“Mungkin habis ini, gua bisa terbang!” canda saya kepada seorang teman setelah berbagi beban rasa atas apa yang terjadi lebih dari sepekan terakhir.
Bulan ini adalah bulan terburuk sepanjang hidup saya. Corona? Bukan hanya itu. Di tengah pandemik Corona yang kian mengkhawatirkan, saya kehilangan ibu dengan cara yang begitu mengejutkan.
Oktober tahun lalu, akhirnya saya mampu menyelesaikan cicilan tabungan kehilangan akan kepergiaan ayah 4 tahun silam. Di matahari pagi yang menghangatkan Nuwara Eliya, saya duduk manis memandang Danau Gregory dari beranda hotel. Menuliskan kata-kata lega dan menutup buku pertanyaan saya dan menyudahi segala gelombang sesal yang tak punya muara.
Ringan.
Saya masih ingat jelas potongan kejadian tersebut lengkap dengan seulas senyum hangat dan perasaan bebasnya. Belum setahun, semesta menitipkan saya pelajaran baru yang harus saya cicil lagi. Pelajaran yang lebih berat di tengah kondisi yang tergolong kritis. “Gua kayaknya dimasukin kelas akselerasi ama Tuhan..” ujar saya sarkas ketika bercerita dengan seorang teman baik.

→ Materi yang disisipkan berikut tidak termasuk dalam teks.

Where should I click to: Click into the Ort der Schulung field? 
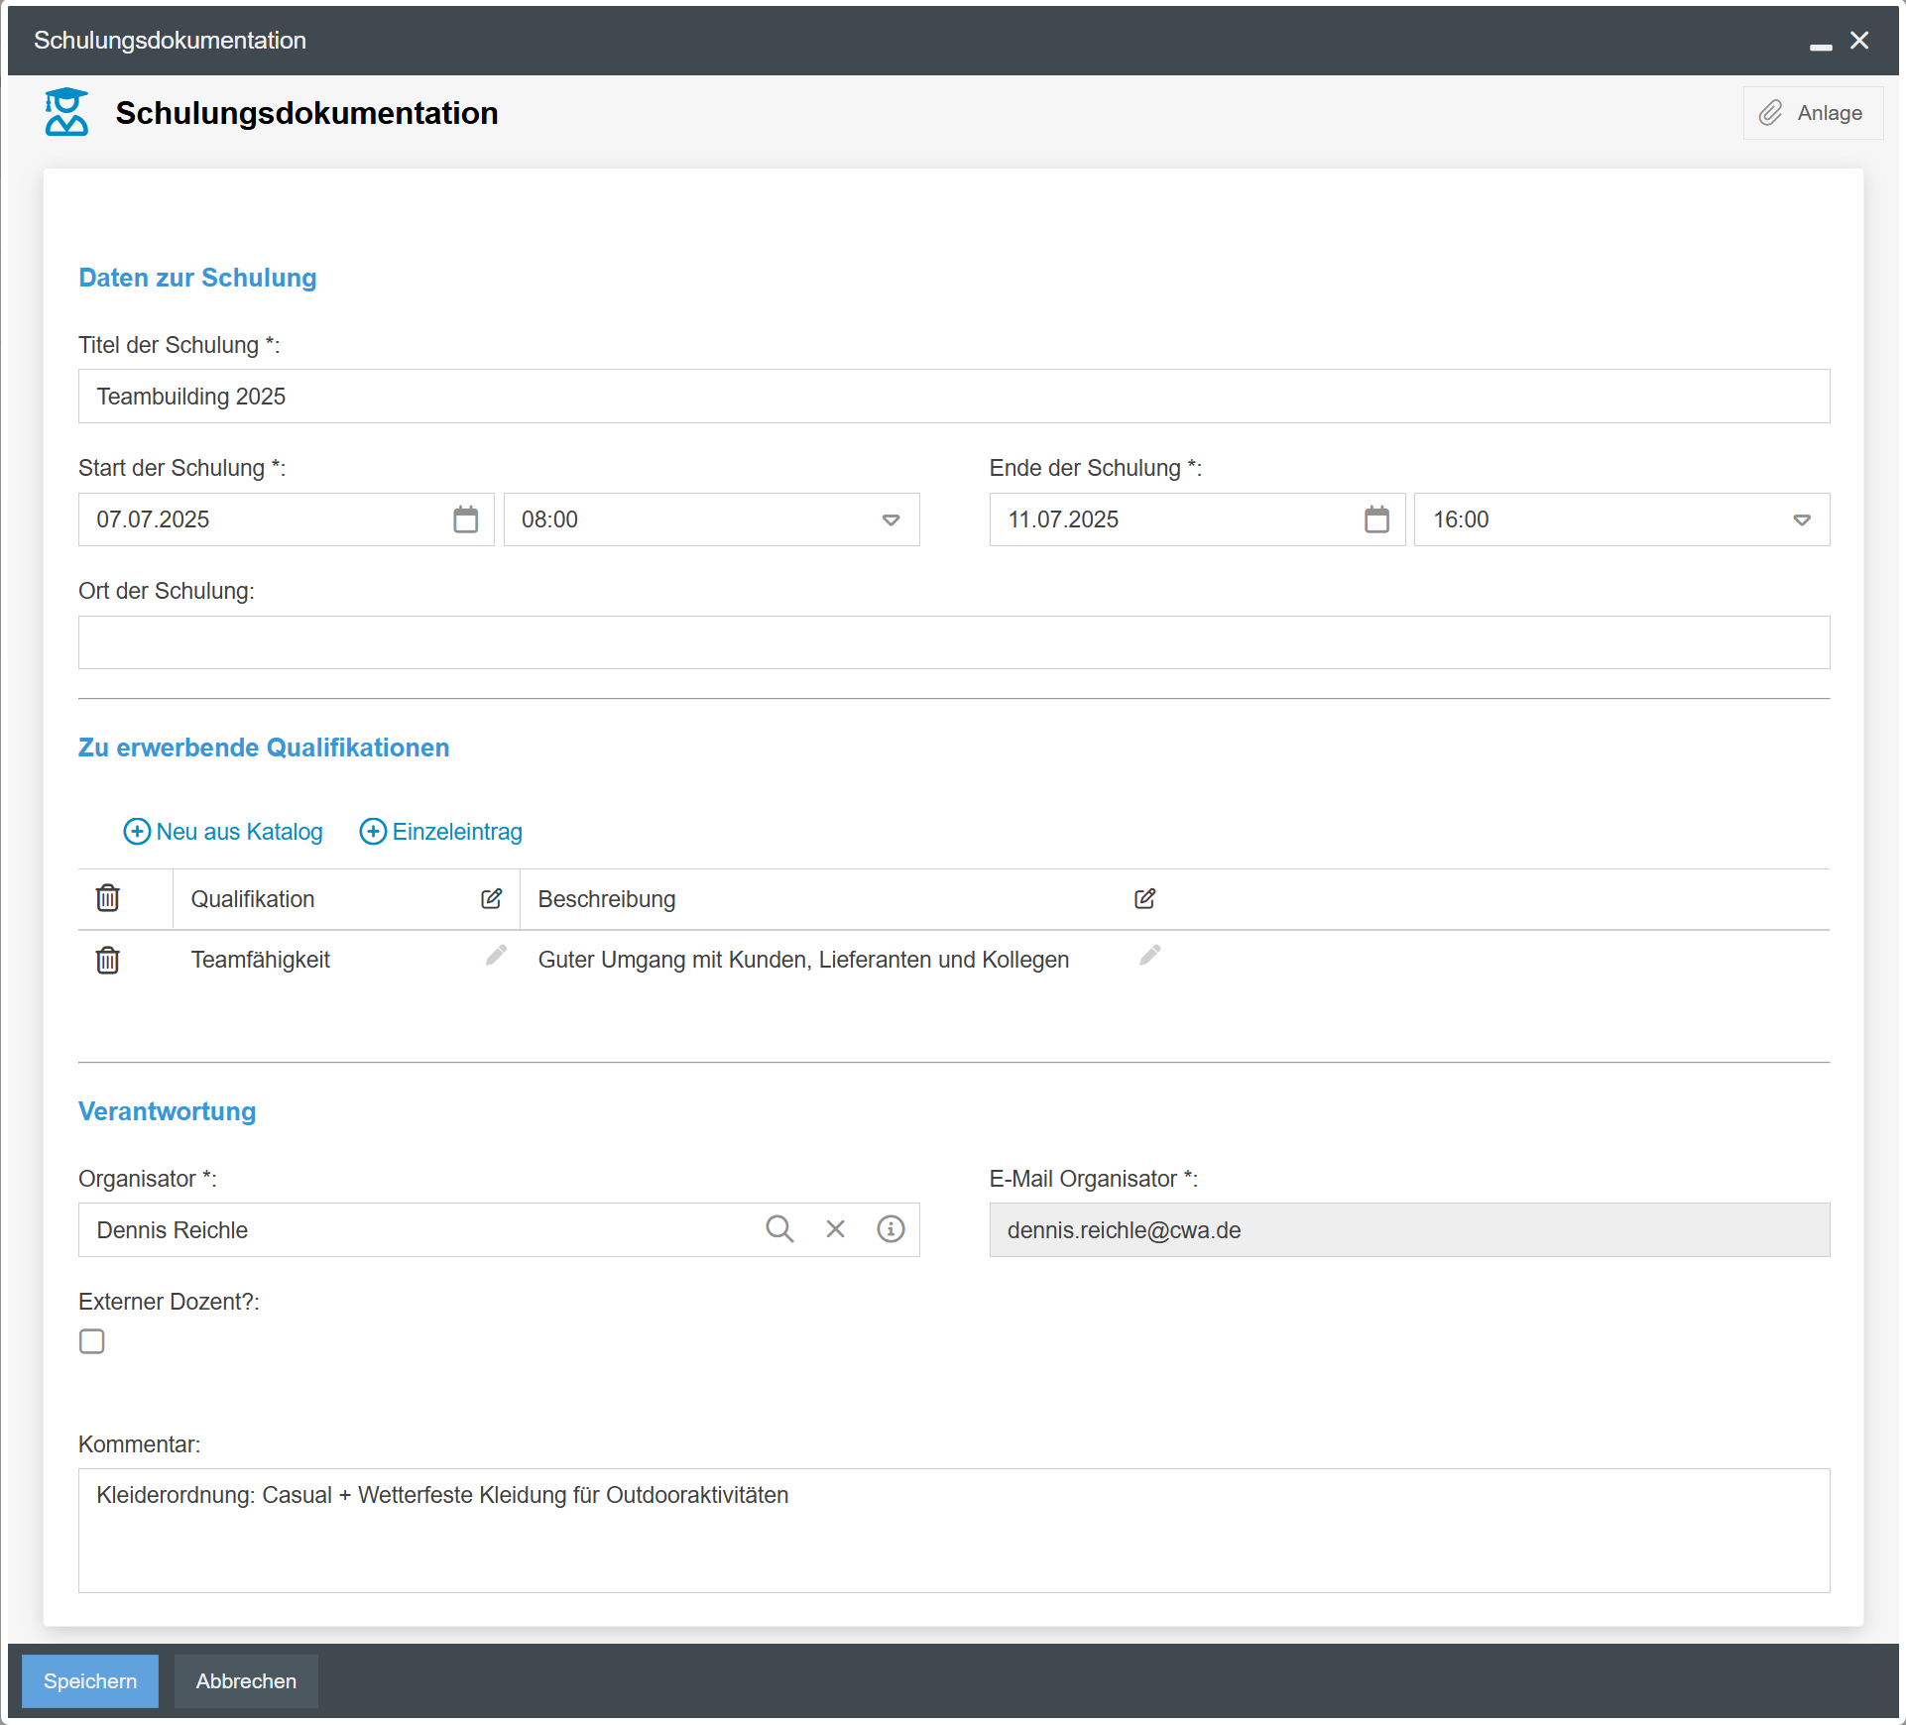953,642
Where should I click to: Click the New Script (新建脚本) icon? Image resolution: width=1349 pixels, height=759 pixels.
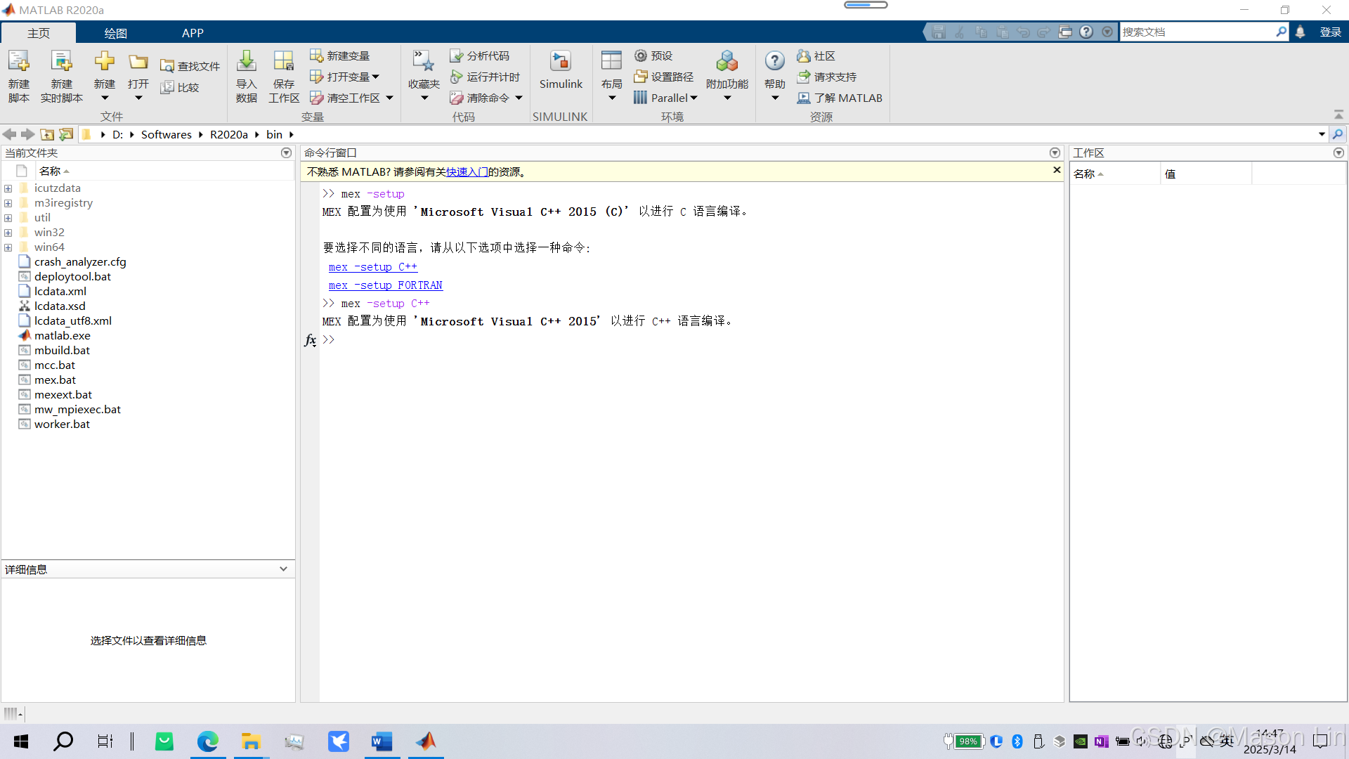pos(19,63)
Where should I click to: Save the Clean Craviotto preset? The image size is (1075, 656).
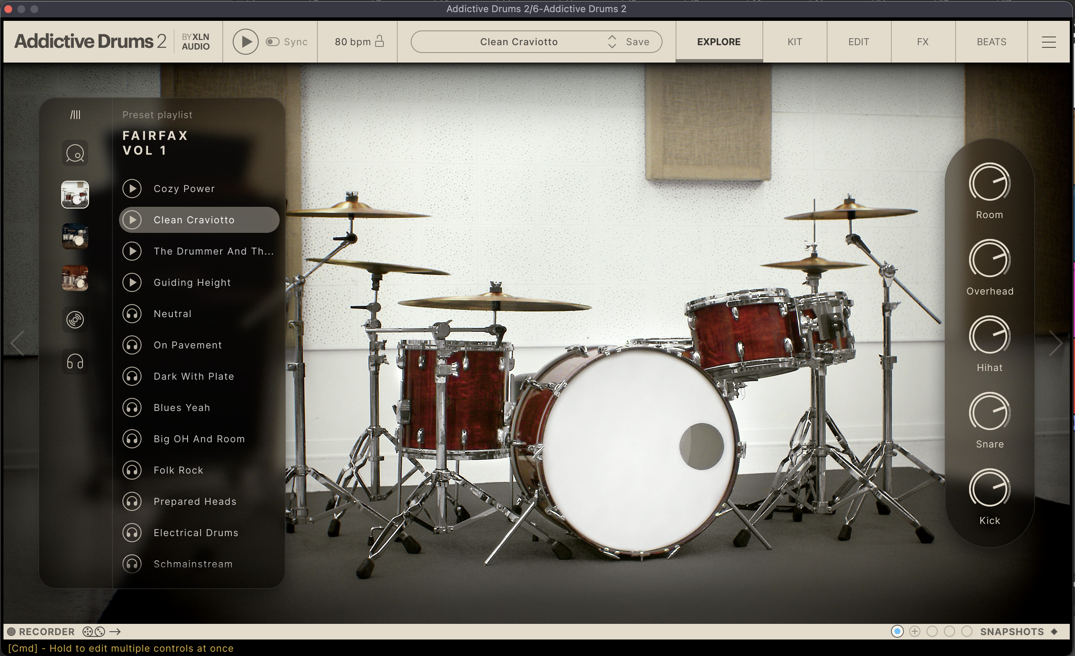point(637,41)
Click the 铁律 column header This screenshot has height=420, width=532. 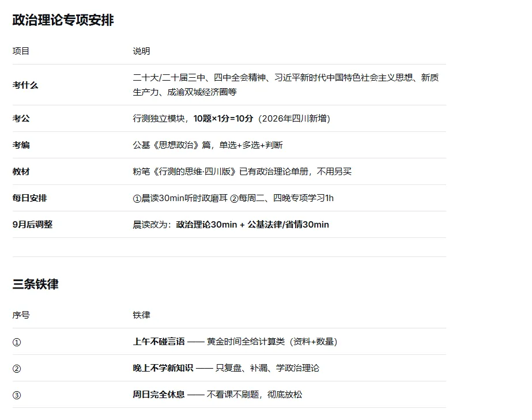coord(141,315)

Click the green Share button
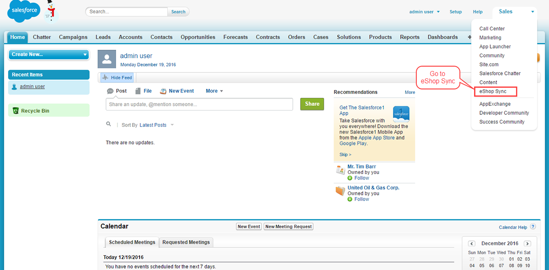(x=312, y=104)
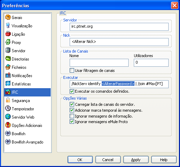Switch to Bowlfish Avançado section
180x167 pixels.
click(x=27, y=142)
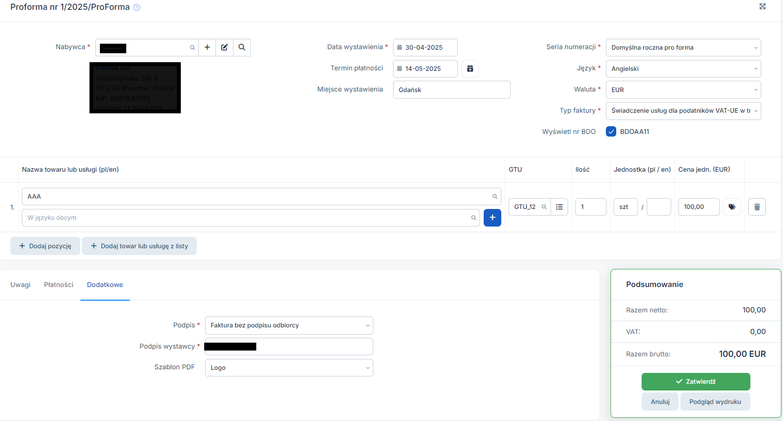Image resolution: width=783 pixels, height=421 pixels.
Task: Add new buyer with plus icon
Action: point(207,48)
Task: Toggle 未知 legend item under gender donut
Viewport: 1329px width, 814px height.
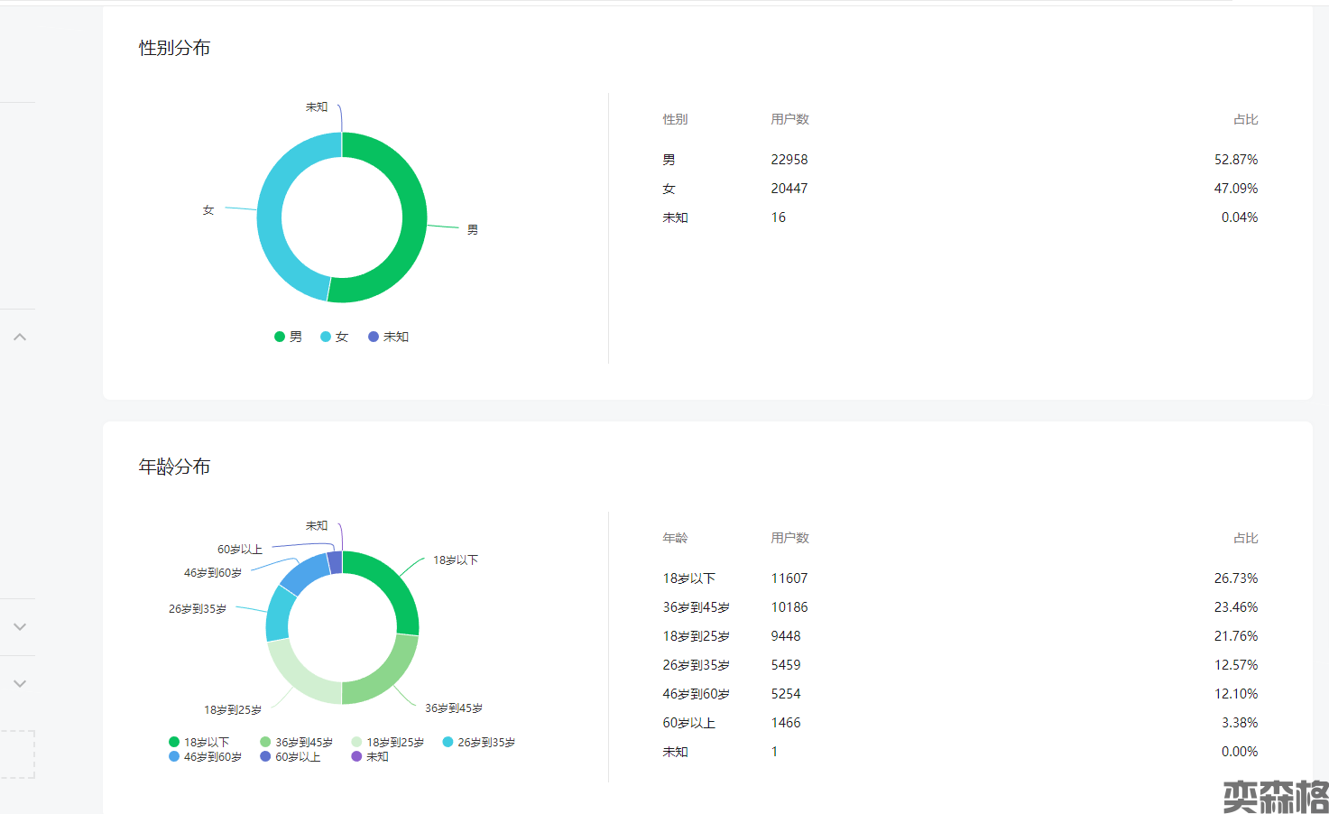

“Semoga kali ini lebih ringan karena sudah punya pengalaman.” ucap teman lain menguatkan. Ucapan yang dengan segera saya bantah. Karena jika ada hal yang berepetisi, namun tak membuatmu menjadi ahli maka kehilangan namanya. “Tak ada petunjuk untuk menghadapi kehilangan.” begitu ucap sobat lain yang juga baru kehilangan salah satu anggota keluarga 6 bulan silam.
Satu-satunya yang berbeda saat ini adalah saya tau persis apa yang harus saya cicil. porsi terbesar dari kehilangan adalah rasa bersalah, penyesalan. Pun katanya, penyesalan adalah manifestasi dari kehilangan.
Dear friend, life is fragile.
PS: Di tengah pandemik Corona, mungkin ini waktu yang tepat untuk menilik lagi hal-hal kecil yang selama ini kita terima tanpa pamrih. Again, life is fragile. Indeed. Just like a magican, our soul can gone just in a blink.